B) Les causes de cette pathologie

Pourtant, la grossesse est un des rares moment de la vie où la prise de poids rapide est inévitable mais
surtout recommandée, d’où son nom contenant le préfixe « gros » qui évoque le fait de grossir.

Cette prise de poids liée à la grossesse a toujours été perçue comme un signe de bonne santé et de bonheur
pour la société et n’a donc jamais été redoutée par les femmes auparavant.
Or, il y a quelques années, les notions de mummyrexie ou prégorexie sont apparues ; c’est pourquoi on la
qualifie de « nouvelle pathologie ».

Société et médias :
L’apparition de ce comportement est étroitement liée aux comportements de la société actuelle et notamment
au culte de la minceur et l’obsession corporelle.
Il est vrai que, l’essor des médias et des réseaux sociaux encourage le partage du quotidien de la population
et notamment des stars, entrainant complexes, comparaisons, jugements, et perte de confiance en soi pour
les internautes mais aussi parfois pour les célébrités elles-mêmes.

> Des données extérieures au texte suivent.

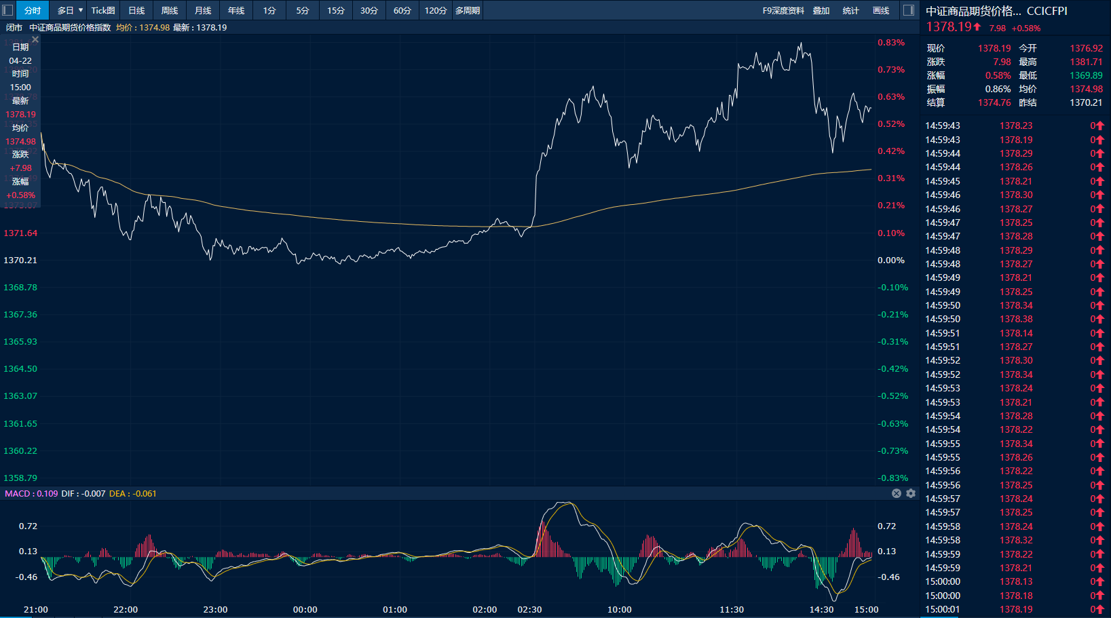
Task: Click the 叠加 overlay button
Action: click(821, 10)
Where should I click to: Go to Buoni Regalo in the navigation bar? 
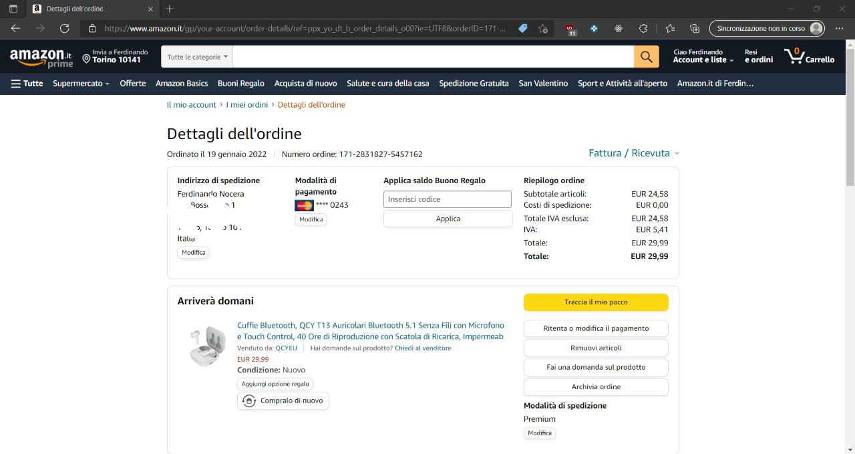click(x=241, y=84)
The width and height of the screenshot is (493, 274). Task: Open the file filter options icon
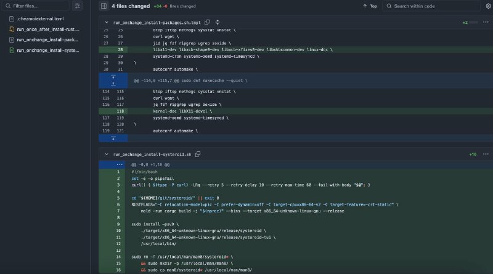77,6
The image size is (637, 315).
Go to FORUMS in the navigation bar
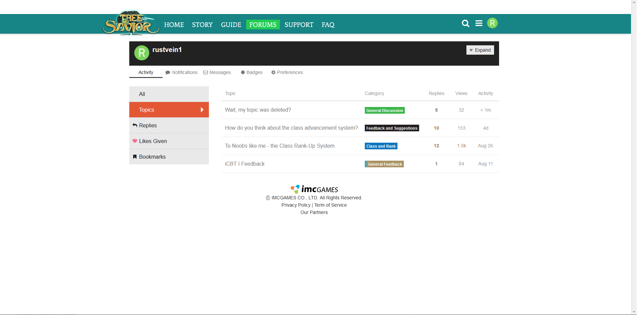263,25
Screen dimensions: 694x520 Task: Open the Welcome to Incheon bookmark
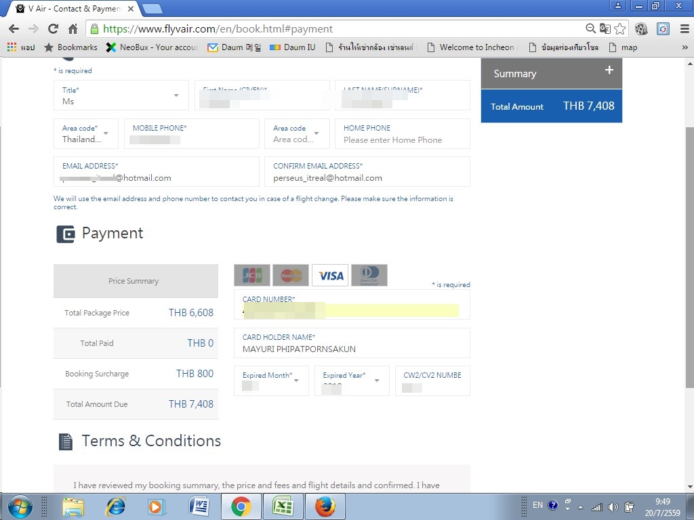(472, 47)
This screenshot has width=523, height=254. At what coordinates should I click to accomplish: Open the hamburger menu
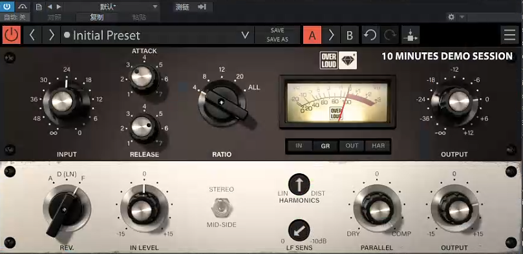coord(509,35)
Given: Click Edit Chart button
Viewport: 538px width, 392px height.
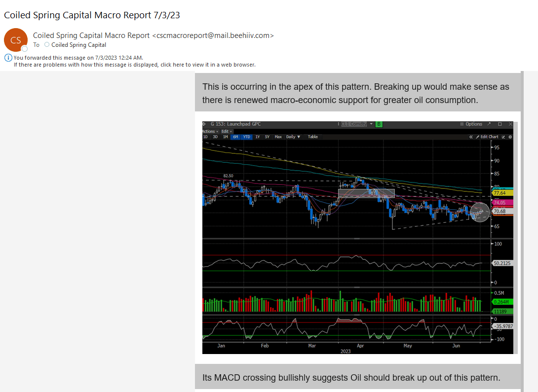Looking at the screenshot, I should [x=487, y=137].
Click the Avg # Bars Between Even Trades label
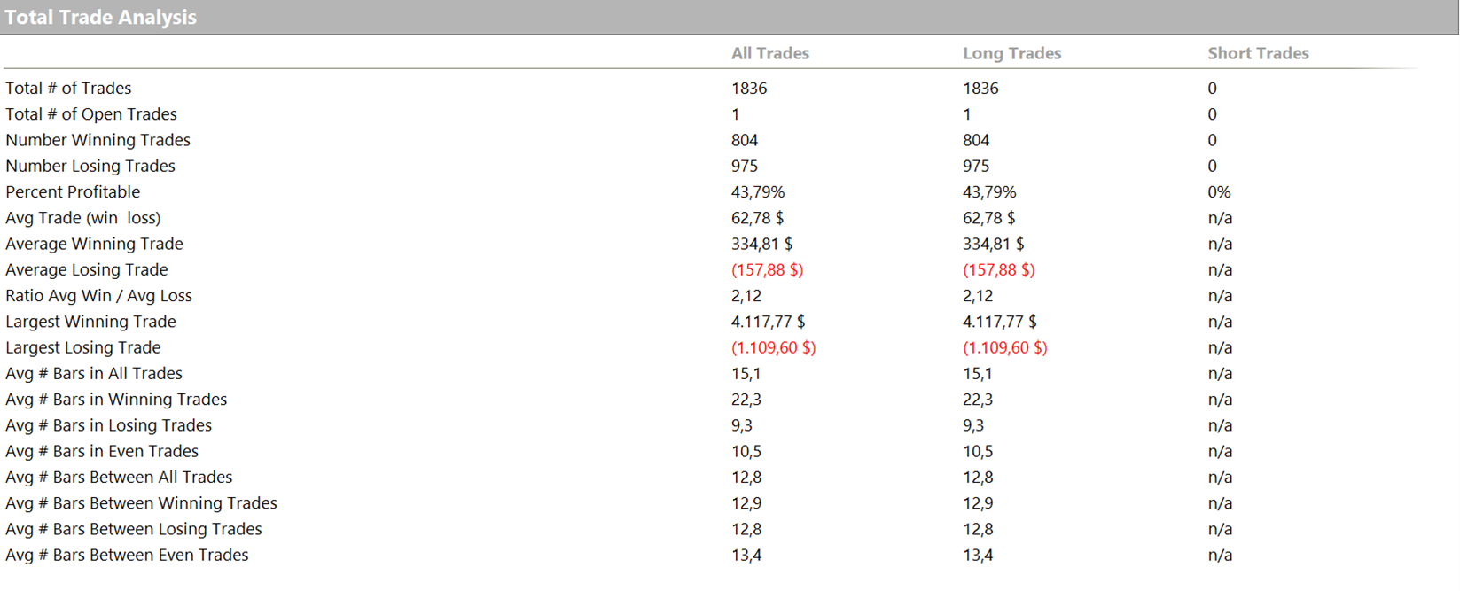 127,556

D’ailleurs, certaines popularités ont fait l’objet de scandales à propos de leur poids gestationnel, comme c’est
le cas de Sarah Stage, mannequin américaine (ANNEXE 2 : Scandale sur la grossesse de Sarah Stage). Sa
silhouette a été à l’origine de nombreux commentaires négatifs qui affirmaient que le futur bébé était en
danger, mais a aussi créée des complexes chez certaines femmes à l’origine de comportement
prégorexiques, dans le but d’obtenir une silhouette similaire à la mannequin.
Les termes de mummyrexie et de prégorexie restent cependant assez peu employés aujourd’hui car c’est
encore un sujet très tabou dans la société.

Entourage :
De plus, certaines femmes ont des aprioris concernant le poids gestationnel en écoutant les témoignages de
certaines mères qui avouent avoir pris plusieurs dizaines de kilos. Ce cas arrive seulement lorsque les
femmes n’ont pas une alimentation équilibrée et l’alimentation d’une femme enceinte doit être deux fois plus
importante qu’avant grossesse. Cela résulte seulement d’un manque d’information et de prévention de la part
de la société et notamment du corps médical.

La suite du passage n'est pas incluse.